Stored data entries

********

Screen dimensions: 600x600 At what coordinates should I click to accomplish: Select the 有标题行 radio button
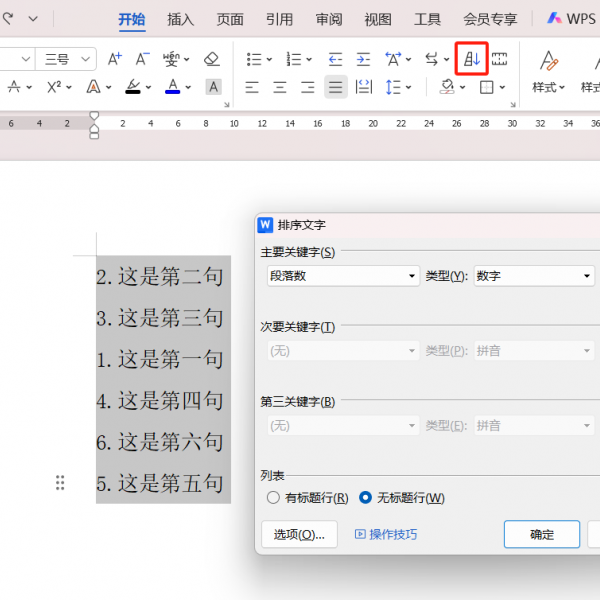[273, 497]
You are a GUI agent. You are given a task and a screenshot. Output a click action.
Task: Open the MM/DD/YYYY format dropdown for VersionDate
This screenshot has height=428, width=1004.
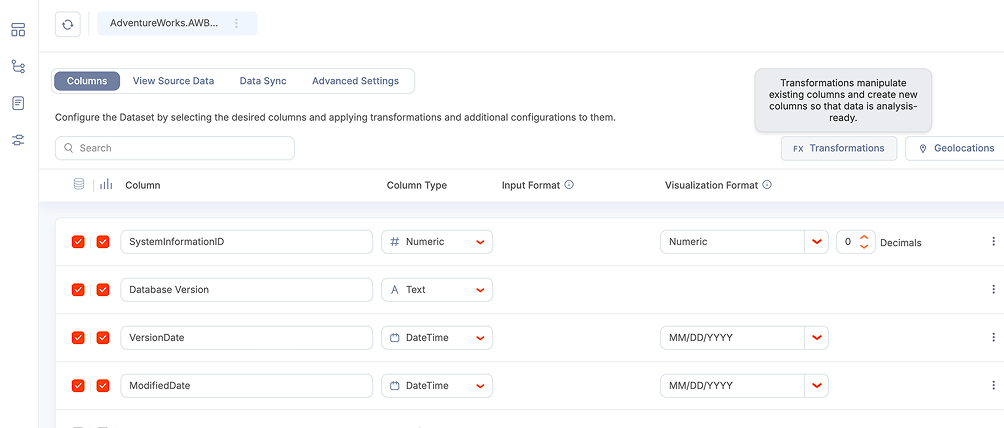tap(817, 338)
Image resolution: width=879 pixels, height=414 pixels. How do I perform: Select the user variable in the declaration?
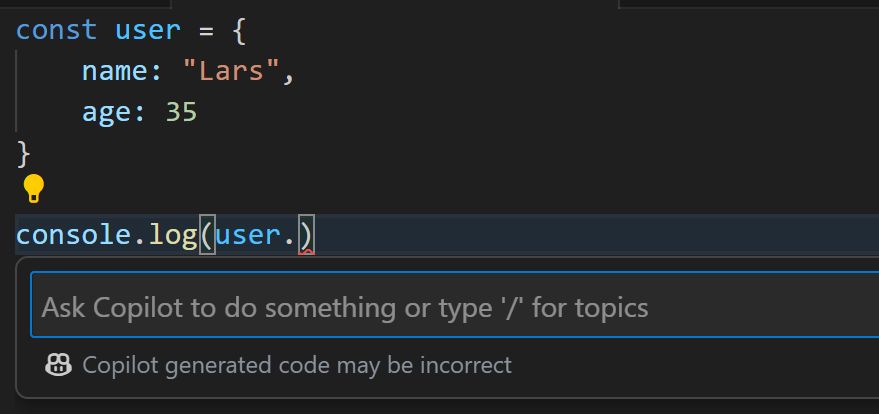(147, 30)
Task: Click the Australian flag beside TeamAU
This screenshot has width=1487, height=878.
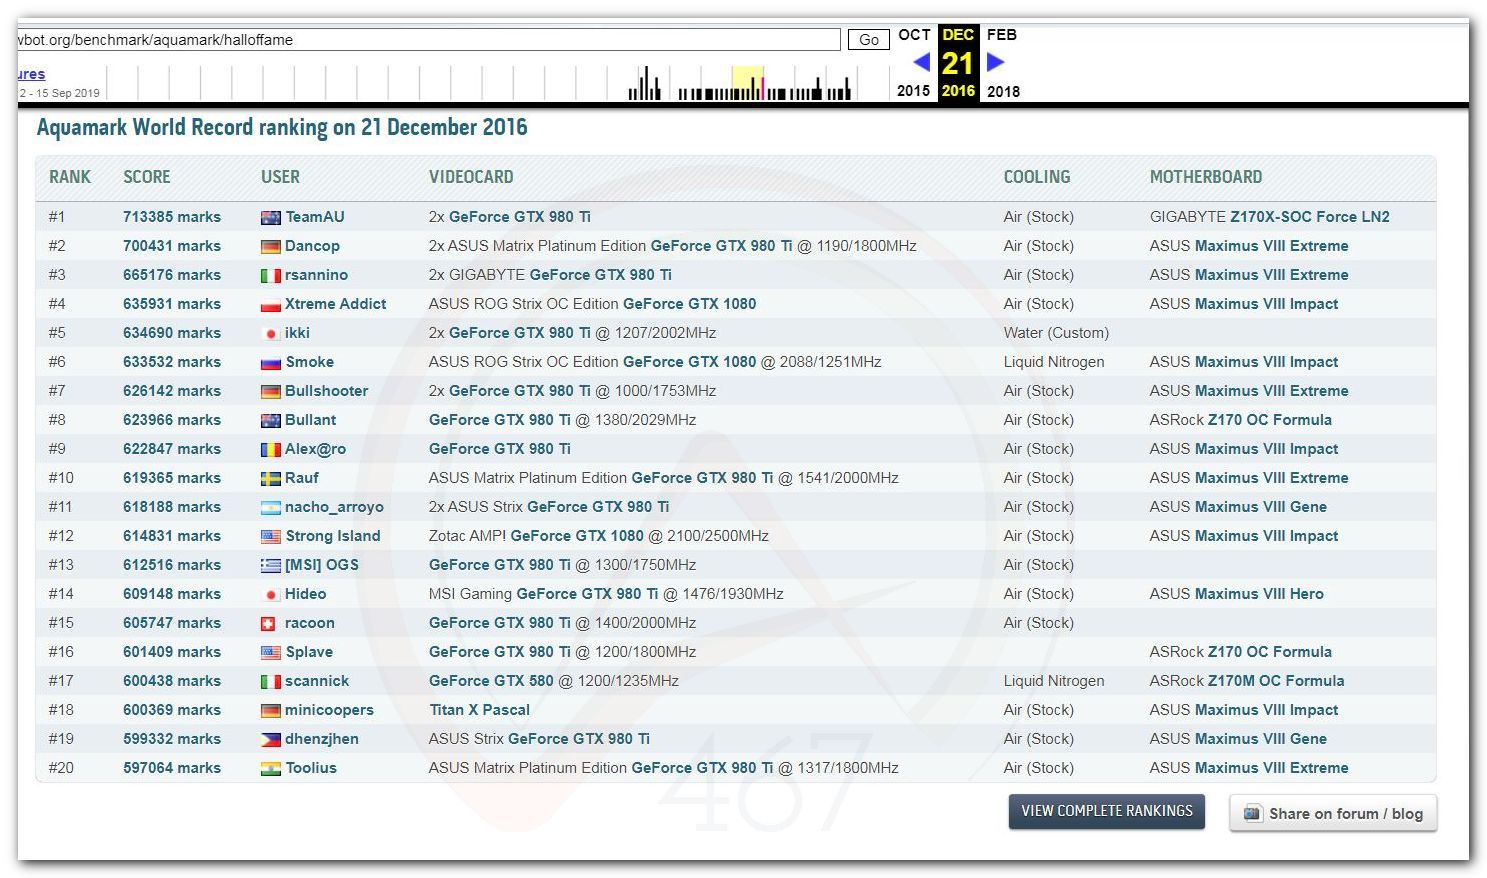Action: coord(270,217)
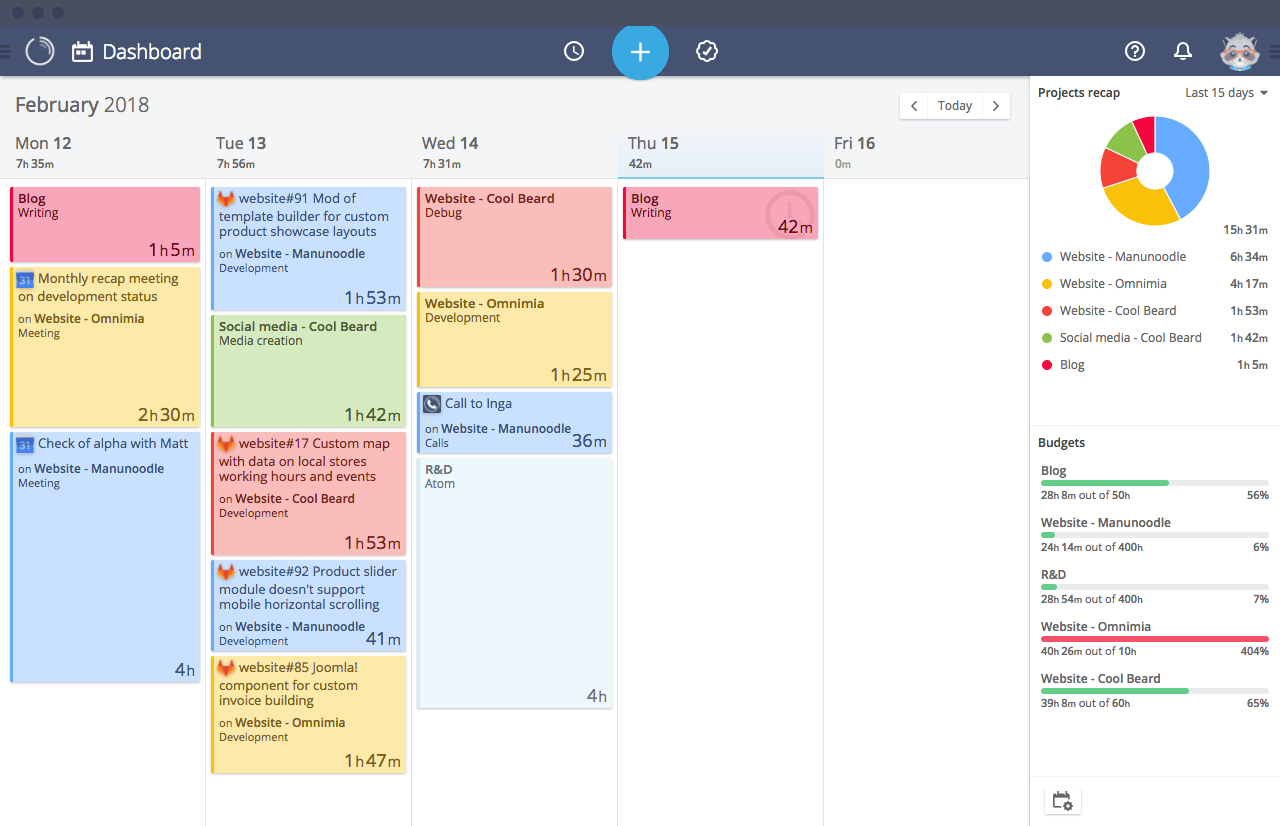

********

▶ [Instructions to follow]
For every line above, produce an exact transcription that omits the images.

▶ [Exercise output]
Screen dimensions: 600x600 At what coordinates should I click to accomplish: Select the 有标题行 radio button
[273, 497]
You are a GUI agent. You are given a task and a screenshot. Output a click action.
Task: Open the MM/DD/YYYY format dropdown for VersionDate
This screenshot has height=428, width=1004.
tap(817, 338)
Image resolution: width=879 pixels, height=414 pixels. How do I perform: Select the user variable in the declaration?
(147, 30)
Task: Click the Australian flag beside TeamAU
This screenshot has width=1487, height=878.
Action: coord(270,217)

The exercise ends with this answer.